#### [Stated problem]
Copy the records word for word, from the line with "Given: Expand the" up to and including the line with "click(251, 114)", omitting the pictures.

#### [Record list]

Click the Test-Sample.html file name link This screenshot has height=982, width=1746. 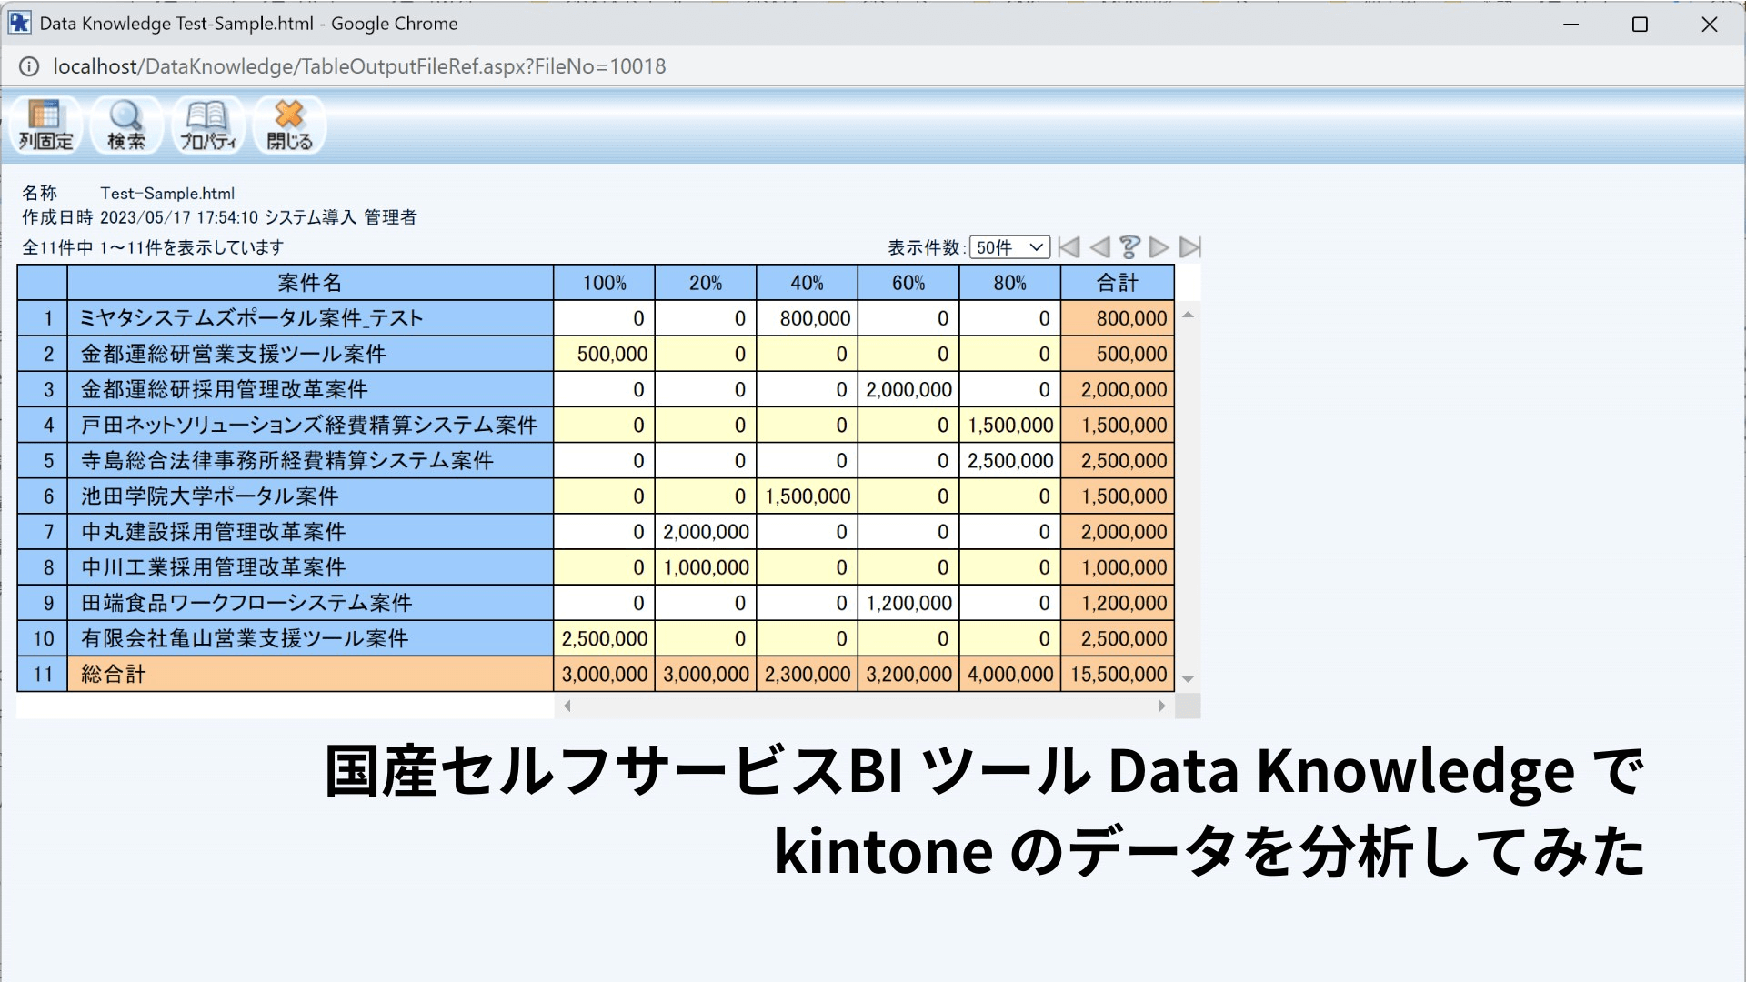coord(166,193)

...

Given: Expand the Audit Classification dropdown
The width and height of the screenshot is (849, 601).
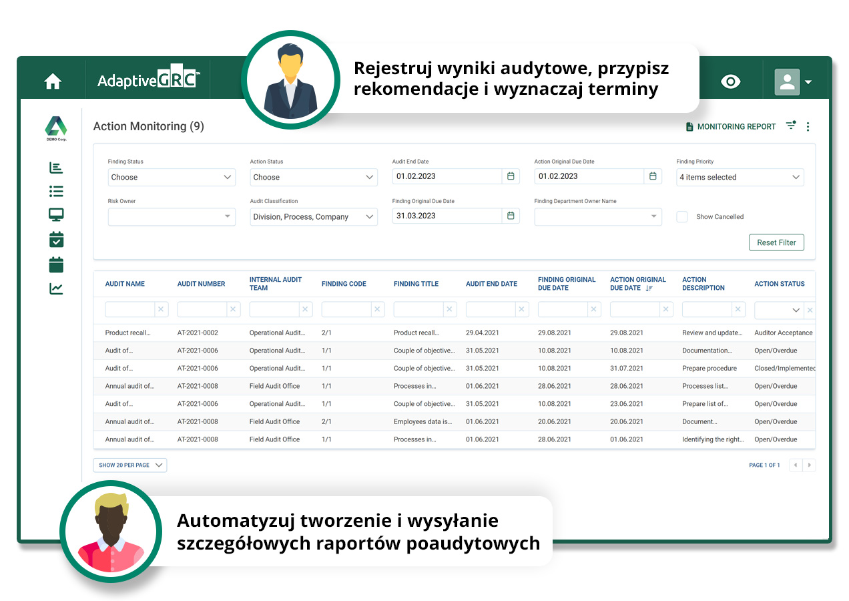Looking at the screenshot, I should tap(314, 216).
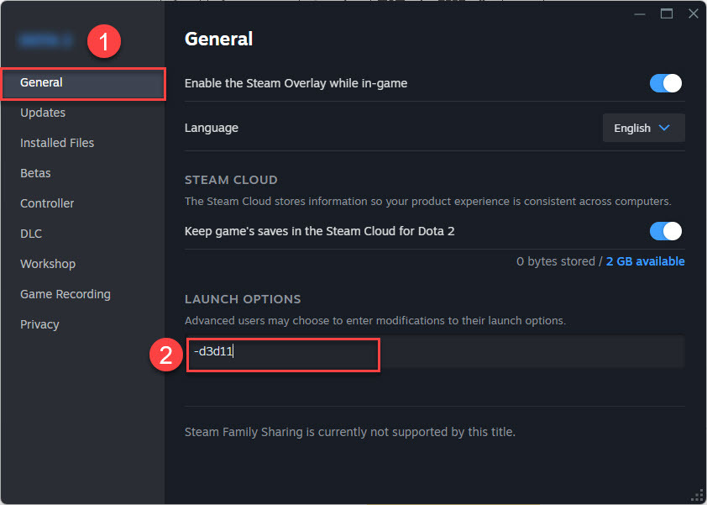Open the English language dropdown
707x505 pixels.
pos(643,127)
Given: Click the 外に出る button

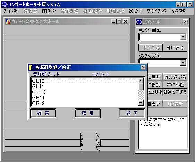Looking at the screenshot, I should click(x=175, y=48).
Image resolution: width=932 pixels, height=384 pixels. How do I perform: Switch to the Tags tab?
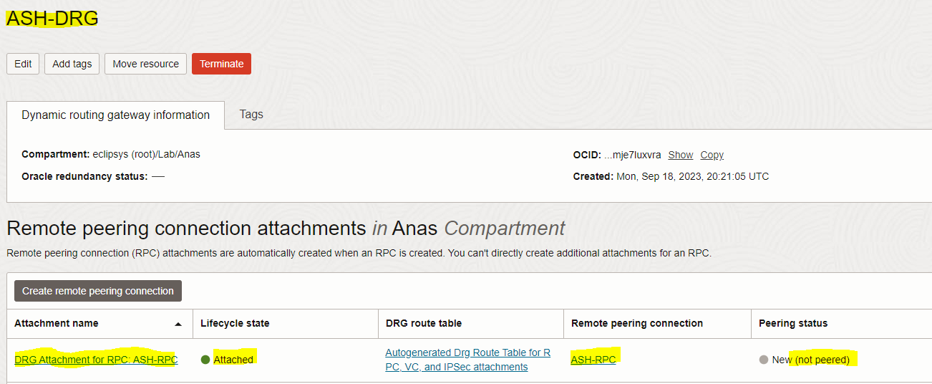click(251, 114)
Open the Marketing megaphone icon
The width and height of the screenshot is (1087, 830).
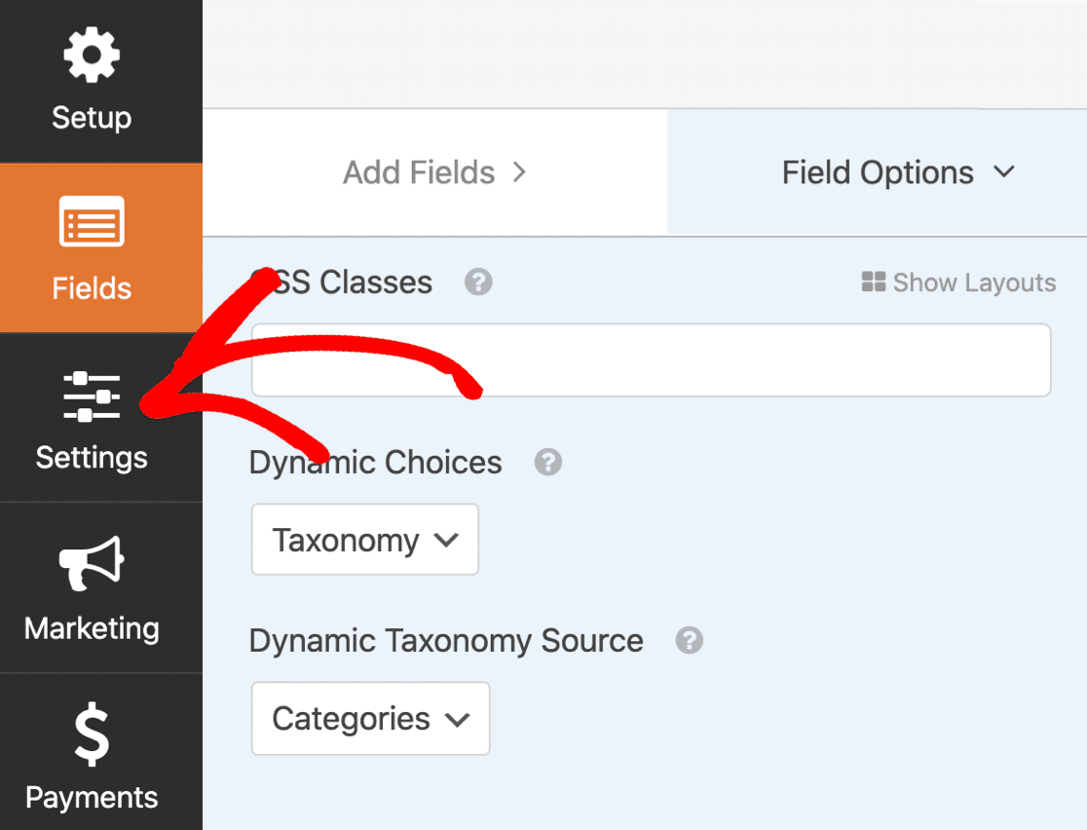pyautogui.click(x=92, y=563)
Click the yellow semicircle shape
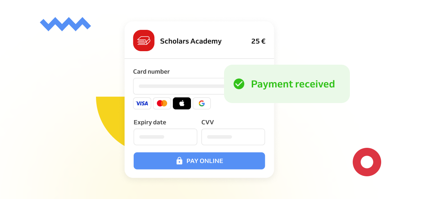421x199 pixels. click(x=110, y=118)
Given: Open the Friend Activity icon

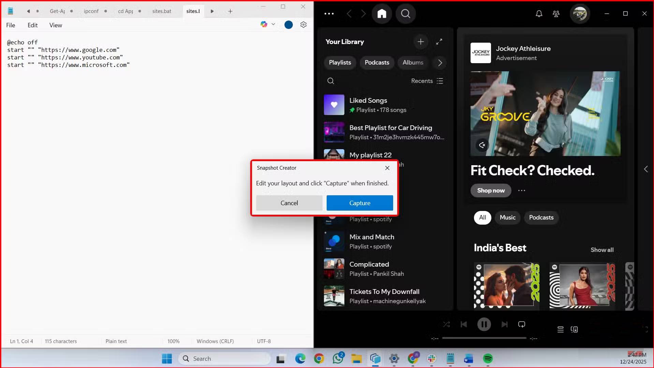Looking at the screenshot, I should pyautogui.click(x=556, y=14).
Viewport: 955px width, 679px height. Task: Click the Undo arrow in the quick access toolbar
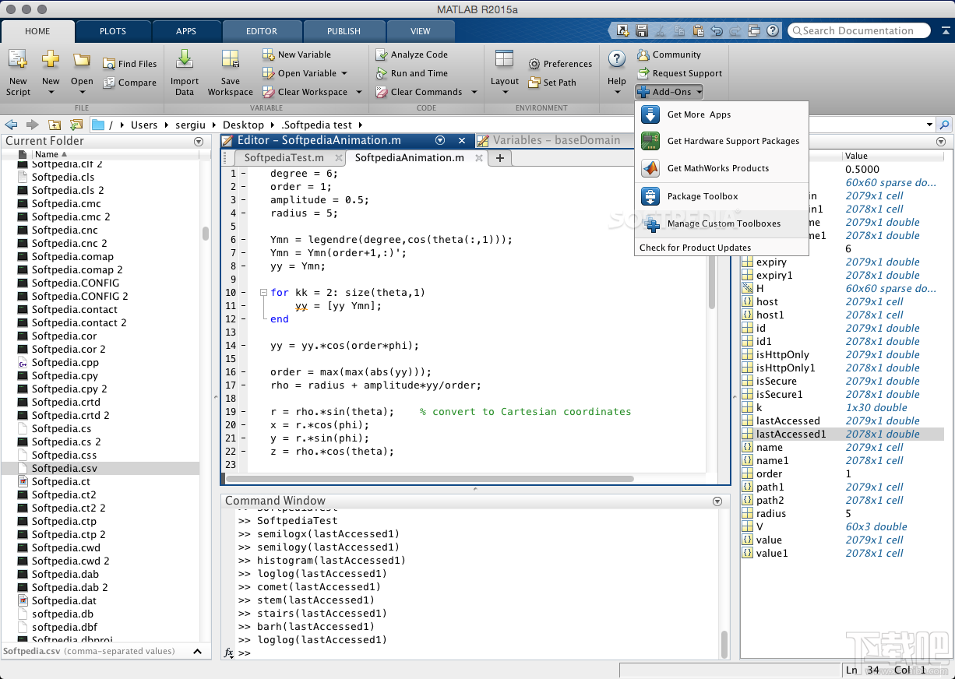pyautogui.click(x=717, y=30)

#### [Answer to this exercise]
Given: Expand the Audit Classification dropdown
The width and height of the screenshot is (849, 601).
Looking at the screenshot, I should tap(314, 216).
Open the English language dropdown
707x505 pixels.
pos(643,127)
Given: Click the 外に出る button

Looking at the screenshot, I should click(x=175, y=48).
Image resolution: width=932 pixels, height=384 pixels. How do I perform: Switch to the Tags tab?
click(251, 114)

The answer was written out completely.